Hooray! Managed to post this before the power goes out from the thunderstorm!
Pragmatic Capitalism - the most hated economic recovery ever. He has a large amount of charts and data that show how much the whiners are off-base. Especially interesting is how industrial production is "almost 1% above the 40-year average of 2.4%". Sorta shows how much the paleoconservatives are lying about "industrial stagnation", eh? But you should expect this sort of complaining; after all, Obama is black, he can't be successfully leading America!
Bespoke - 10Y yield testing resistance. We'll see what happens to equities then.
Reformed Borker (Bork Bork Bork!) - solar stocks break out. Too bad there's no Canada-listed solar ETF, as far as I know.
Mineweb - amid high inflation, gold gains in India. Wait, what's this I see here?:
"In India, headline inflation shot up in May to 6.01% to a five month high and as macro pressures appeared to accentuate, the rupee has breached the 60 to the dollar mark, at a one and a half month low. The worrying part is that the high inflation number has come now even before the projected weak monsoon has played out,'' said Satheesh Mathur, analyst with a brokerage house.Wait a sec... there's high inflation in India? And Indians buy gold to protect against inflation? Um... has anyone told Wall Street Whitey?
He added that since gold is a safe haven investment, it saw a firming trend and reclaimed the $466 (Rs 28,000) mark on the domestic front.
IKN - Peru GDP: luck runs out. Wait, what's this he says?:
Peru got lucky and has rode the high margins from commodities for a while, but now the luck has ran out they have no special formula, no secret sauce, nothing but a few prayers to offer to the copper price Gods. Far from creating some new and fanciful growth miracle, Peru is falling into the same classic traps of shoring up a reduced margin primary growth export model with expanded credit.No shit, eh? Sounds like the classic definition of a secular EM bear cycle, eh?

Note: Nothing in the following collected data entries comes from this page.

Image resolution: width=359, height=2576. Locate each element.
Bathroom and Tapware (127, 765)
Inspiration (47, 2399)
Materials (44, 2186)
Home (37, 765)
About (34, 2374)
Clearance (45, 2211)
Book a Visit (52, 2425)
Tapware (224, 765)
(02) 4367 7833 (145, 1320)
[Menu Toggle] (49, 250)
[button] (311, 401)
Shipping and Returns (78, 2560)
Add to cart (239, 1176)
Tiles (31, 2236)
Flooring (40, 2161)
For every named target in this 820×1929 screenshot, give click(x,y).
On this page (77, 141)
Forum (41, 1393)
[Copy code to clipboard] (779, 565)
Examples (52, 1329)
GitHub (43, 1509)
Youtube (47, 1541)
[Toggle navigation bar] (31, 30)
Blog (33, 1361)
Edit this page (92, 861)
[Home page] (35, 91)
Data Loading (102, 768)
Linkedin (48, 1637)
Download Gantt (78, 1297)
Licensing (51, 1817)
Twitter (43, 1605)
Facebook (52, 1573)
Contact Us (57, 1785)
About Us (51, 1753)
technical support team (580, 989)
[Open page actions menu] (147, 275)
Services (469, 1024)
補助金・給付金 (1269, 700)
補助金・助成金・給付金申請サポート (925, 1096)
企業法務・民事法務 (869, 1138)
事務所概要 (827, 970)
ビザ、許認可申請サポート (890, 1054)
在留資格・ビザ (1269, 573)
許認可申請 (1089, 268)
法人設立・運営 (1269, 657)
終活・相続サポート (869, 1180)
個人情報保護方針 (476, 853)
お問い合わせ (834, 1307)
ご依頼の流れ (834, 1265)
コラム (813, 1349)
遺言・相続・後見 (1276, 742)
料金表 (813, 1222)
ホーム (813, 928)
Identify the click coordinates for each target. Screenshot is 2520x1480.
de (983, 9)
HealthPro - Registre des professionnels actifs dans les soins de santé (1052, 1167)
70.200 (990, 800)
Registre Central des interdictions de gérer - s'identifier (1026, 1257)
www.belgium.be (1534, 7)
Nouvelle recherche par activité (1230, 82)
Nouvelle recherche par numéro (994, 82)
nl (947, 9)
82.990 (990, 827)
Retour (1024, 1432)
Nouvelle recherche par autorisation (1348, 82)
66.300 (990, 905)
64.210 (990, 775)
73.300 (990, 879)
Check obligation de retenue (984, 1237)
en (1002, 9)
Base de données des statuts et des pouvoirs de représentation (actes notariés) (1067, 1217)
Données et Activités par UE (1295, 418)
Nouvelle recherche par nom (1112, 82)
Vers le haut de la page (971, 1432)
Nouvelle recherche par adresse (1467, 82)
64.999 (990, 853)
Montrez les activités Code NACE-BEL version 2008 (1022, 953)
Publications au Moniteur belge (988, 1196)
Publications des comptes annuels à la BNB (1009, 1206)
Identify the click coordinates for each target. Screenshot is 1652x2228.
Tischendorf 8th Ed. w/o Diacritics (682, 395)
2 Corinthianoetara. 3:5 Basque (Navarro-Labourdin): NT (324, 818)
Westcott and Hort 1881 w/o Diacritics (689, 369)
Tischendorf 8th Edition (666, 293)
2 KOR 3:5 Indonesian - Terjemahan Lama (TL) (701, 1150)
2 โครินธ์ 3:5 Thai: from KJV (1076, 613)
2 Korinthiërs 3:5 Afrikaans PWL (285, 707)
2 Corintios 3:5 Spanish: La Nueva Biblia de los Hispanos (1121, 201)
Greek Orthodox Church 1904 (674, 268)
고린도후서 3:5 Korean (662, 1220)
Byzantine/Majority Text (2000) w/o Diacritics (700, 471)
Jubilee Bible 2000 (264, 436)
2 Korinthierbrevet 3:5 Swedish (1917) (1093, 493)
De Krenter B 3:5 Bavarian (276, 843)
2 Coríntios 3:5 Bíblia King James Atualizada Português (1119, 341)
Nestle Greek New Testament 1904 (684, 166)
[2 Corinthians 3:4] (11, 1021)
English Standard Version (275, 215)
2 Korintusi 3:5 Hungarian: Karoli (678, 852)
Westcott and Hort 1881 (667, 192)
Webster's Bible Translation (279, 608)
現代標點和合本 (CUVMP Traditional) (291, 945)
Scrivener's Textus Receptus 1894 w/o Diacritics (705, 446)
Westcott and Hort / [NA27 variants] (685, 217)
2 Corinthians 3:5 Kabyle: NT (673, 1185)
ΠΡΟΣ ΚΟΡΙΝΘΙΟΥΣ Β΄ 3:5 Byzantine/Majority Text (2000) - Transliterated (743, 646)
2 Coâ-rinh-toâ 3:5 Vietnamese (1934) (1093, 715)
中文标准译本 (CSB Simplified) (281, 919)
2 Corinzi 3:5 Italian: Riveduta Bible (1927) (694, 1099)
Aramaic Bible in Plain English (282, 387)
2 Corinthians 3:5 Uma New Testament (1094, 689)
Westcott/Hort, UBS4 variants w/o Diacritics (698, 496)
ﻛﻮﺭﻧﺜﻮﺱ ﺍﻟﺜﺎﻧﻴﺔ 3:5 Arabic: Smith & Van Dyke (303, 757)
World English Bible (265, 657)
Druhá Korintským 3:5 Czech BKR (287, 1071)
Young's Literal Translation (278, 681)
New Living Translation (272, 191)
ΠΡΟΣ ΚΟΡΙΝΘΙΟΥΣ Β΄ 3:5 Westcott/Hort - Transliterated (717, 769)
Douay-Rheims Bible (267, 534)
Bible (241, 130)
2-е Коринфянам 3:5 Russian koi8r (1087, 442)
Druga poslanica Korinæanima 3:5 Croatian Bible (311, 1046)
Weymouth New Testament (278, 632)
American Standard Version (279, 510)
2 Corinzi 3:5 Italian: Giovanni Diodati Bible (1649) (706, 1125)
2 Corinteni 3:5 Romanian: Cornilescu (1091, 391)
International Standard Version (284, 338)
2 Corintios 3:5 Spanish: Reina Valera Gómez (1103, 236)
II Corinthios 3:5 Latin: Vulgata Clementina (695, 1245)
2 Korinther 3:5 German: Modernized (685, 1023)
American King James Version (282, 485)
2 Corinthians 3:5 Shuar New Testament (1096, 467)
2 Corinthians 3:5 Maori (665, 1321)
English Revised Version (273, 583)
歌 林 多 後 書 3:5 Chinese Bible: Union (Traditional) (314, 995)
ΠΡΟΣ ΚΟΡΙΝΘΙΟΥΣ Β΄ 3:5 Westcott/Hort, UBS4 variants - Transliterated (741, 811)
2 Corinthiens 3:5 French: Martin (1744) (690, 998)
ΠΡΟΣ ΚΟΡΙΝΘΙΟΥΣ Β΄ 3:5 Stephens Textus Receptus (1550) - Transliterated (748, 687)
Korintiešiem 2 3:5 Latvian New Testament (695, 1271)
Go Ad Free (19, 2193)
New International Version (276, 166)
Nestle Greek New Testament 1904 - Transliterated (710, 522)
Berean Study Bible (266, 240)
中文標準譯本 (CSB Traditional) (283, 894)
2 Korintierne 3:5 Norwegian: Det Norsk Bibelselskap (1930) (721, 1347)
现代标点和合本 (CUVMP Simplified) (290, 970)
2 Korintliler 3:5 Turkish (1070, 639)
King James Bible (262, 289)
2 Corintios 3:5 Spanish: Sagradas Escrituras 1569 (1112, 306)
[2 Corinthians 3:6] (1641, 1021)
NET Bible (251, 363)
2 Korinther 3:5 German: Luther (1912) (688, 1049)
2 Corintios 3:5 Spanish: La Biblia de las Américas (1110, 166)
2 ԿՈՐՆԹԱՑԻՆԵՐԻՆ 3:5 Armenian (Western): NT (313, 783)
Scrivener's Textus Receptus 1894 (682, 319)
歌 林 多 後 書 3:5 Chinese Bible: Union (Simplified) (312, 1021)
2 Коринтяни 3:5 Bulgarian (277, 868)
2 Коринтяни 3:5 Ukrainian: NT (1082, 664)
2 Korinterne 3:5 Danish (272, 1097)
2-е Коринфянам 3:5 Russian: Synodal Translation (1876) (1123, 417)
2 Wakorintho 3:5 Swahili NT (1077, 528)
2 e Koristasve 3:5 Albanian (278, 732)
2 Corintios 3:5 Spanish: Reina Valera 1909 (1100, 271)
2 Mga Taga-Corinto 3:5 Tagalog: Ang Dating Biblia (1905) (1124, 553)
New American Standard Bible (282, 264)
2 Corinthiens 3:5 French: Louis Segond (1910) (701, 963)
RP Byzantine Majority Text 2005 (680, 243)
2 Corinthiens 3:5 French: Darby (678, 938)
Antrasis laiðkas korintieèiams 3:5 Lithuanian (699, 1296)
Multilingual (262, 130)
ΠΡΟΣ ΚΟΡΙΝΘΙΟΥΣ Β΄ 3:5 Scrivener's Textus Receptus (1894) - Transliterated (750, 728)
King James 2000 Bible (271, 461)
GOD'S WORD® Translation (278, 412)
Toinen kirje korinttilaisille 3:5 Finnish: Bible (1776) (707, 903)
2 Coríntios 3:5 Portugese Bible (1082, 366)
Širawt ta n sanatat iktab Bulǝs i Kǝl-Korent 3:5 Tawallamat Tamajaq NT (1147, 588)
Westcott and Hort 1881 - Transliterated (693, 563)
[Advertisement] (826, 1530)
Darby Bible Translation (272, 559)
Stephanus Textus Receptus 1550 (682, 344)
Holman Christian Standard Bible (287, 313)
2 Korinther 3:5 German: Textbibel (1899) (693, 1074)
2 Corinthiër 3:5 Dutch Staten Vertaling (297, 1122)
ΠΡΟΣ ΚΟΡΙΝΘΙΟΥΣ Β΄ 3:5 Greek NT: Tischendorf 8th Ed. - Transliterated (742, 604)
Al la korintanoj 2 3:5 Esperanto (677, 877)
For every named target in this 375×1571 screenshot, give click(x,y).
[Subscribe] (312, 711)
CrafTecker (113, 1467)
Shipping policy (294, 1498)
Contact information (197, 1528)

Mining.com - iron ore crashes through $90. Which I guess is good for China's economy, since they use so much of it. This is the disconcerting bit:
Estimates vary wildly but the portion of iron ore and copper stockpiles at the country's ports tied up in these deals could be as high as 60%.Disconcerting for copper (let's be honest, we don't give a damn about iron ore miners, do we?), but also disconcerting if you suspect 2000t of gold has been tied up as financing collateral, not bought by the Chinese central bank because fiat Weimar Zimbabwe.
Last week's revelation that authorities are probing whether traders at the port of Qingdao pledged the same copper, iron ore and aluminum inventories as collateral for loans multiple times to different banks could mean and end to practice altogether.